Enhancement engine uses Sphinix library to convert the captured audio. Media (audio/video) data file is parsed with the ContentItem and formatted to proper audio format by Xuggler libraries. Audio speech is than extracted by Sphinix to ‘plain/text’ with the annotation of temporal position of the extracted text. Sphinix uses acoustic model and language model to map the utterances with the text, so the engine will also provide support of uploading acoustic model and language model.

Development of both online as offline speech recognition to B2G and Firefox

Student:Andre Natal
Organization: Mozilla
Assigned mentors: Guilherme Gonçalves
Short description: Mozilla needs to fill the gap between B2G and other mobile OSes, and also desktop Firefox lacks this important feature already available at Google Chrome. In addition, we’ll have a new Web API empowering developers , and every speech recognition application already developed and running on Chrome, will start to work on Firefox without changes. On future, this can be integrated on other Mozilla products, opening windows to a whole new class of interactive applications.

I know Andre very well, he is a very talented person, so I’m sure this project will be a huge success. Between, you can track it in github repository too: https://github.com/andrenatal/speechrtc

Sugar Listens – Speech Recognition within the Sugar Learning Platform

Student: Rodrigo Parra
Organization: Sugar Labs
Assigned mentors: tchx84
Short description: Sugar Listens seeks to provide an easy-to-use speech recognition API to educational content developers, within the Sugar Learning Platform. This will allow developers to integrate speech-enabled interfaces to their Sugar Activities, letting users interact with Sugar through voice commands. This goal will be achieved by exposing the open-source speech recognition engine Pocketsphinx as a D-Bus service.

Integrate Plasma Media Center with Simon to make navigation easier

Student: Ashish Madeti
Organization: KDE
Assigned mentors: Peter Grasch, Shantanu Tushar
Short description: User can currently navigate with keyboard and mouse in Plasma Media Center. Now, I will add Voice as a way for a user to navigate and use PMC. This will be done by integrating PMC with Simon.

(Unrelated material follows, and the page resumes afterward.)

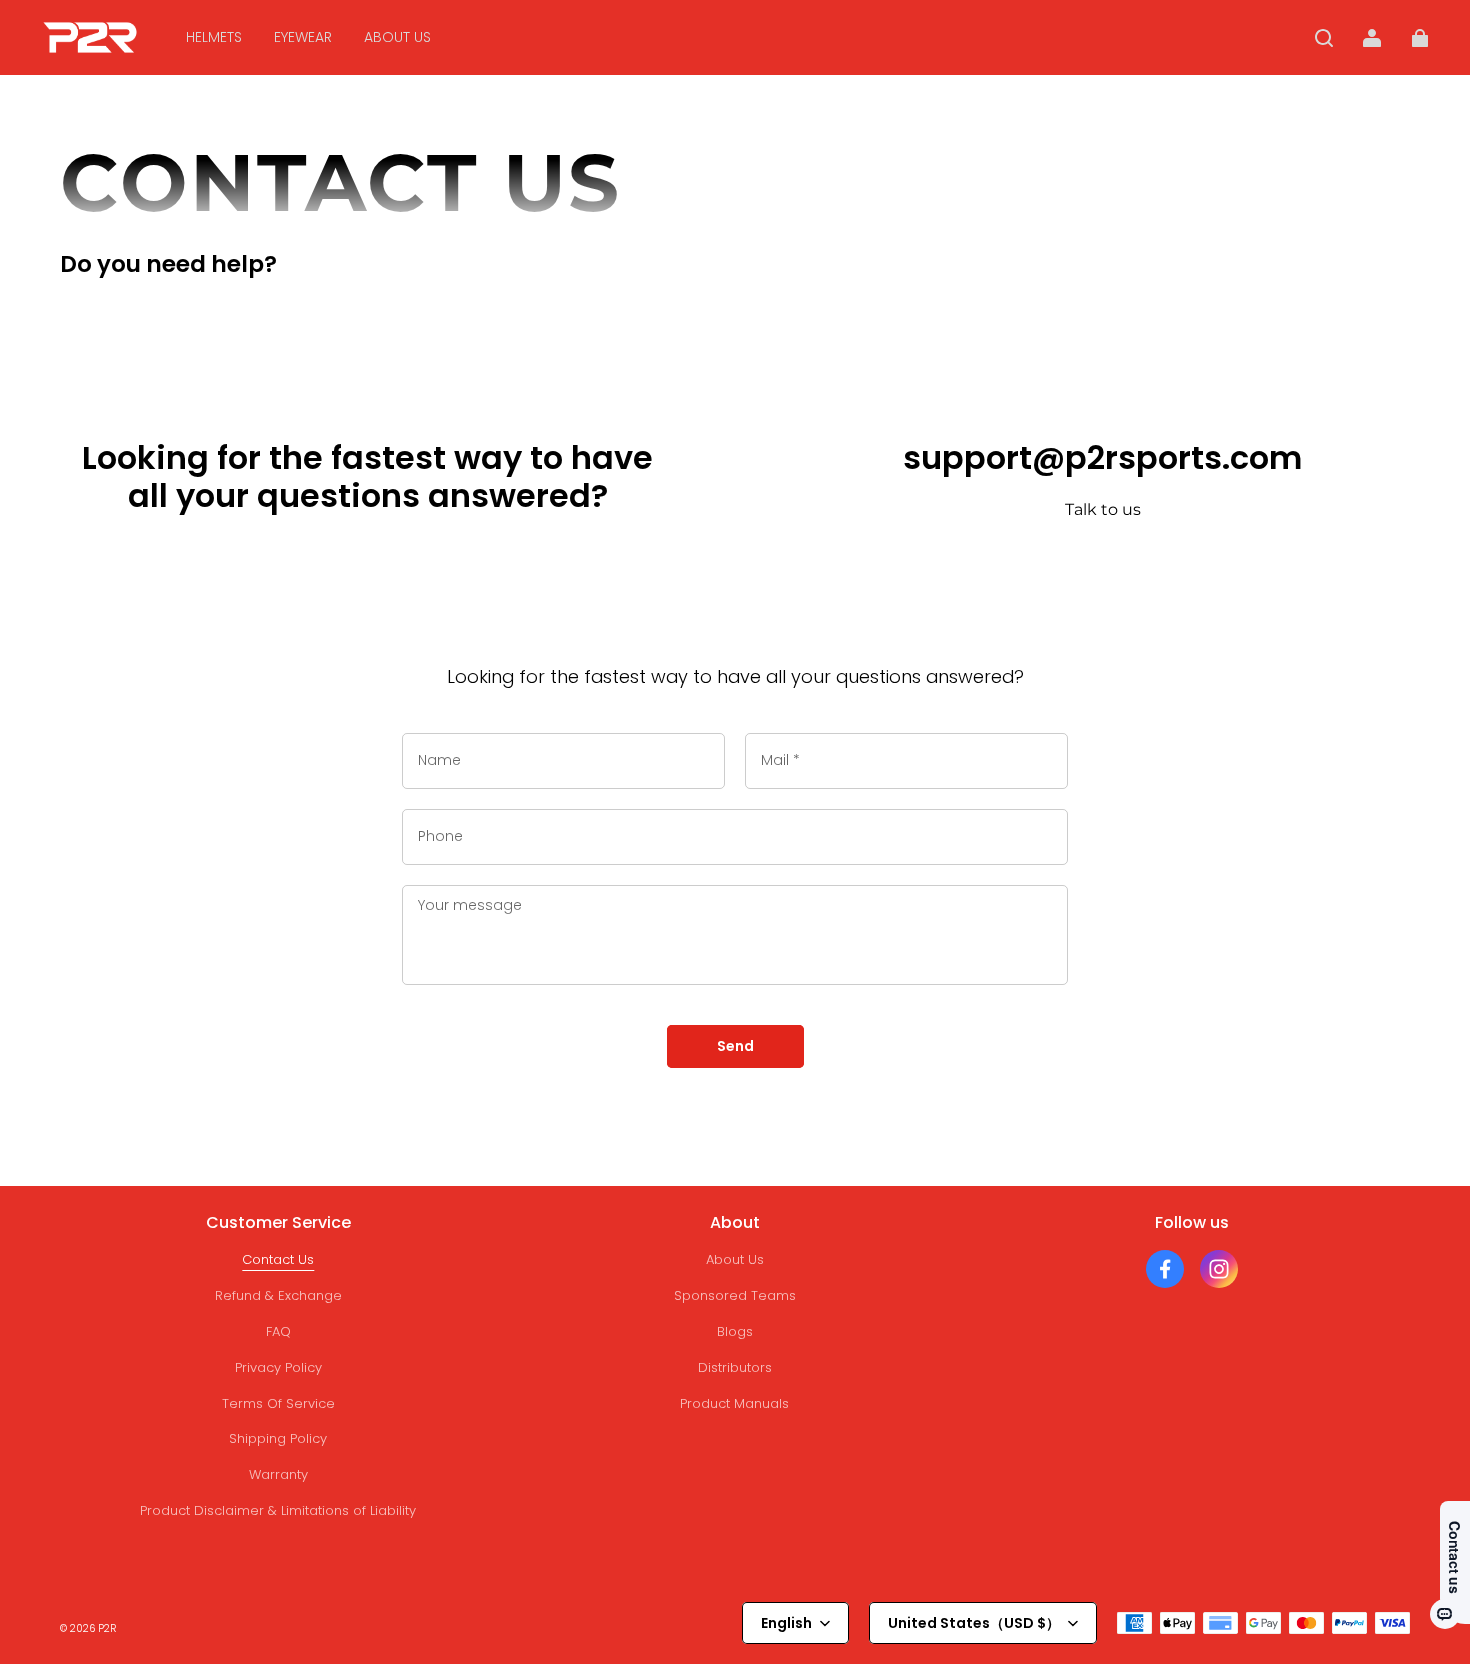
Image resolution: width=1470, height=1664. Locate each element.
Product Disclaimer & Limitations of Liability (278, 1510)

I know Simon has a large and successful history of GSOC participation, so this project is also going to be very interesting.

Also, this summer we are going to run few student internships unrelated to GSOC, it’s going to be very interesting too, stay tuned!

Jasper – personal assistant for Raspberry PI

Personal assistants are hot these days. Open source personal assistant is a dream for many developers. Recently released Jasper makes it really easy to install personal assistant on Raspberry Pi and use it for custom voice commands, information retrieval and so on. Jasper is written in Python and can be extended through the API. More importantly, Jasper uses CMUSphinx for offline speech recognition, so much waited capability for assistant developers.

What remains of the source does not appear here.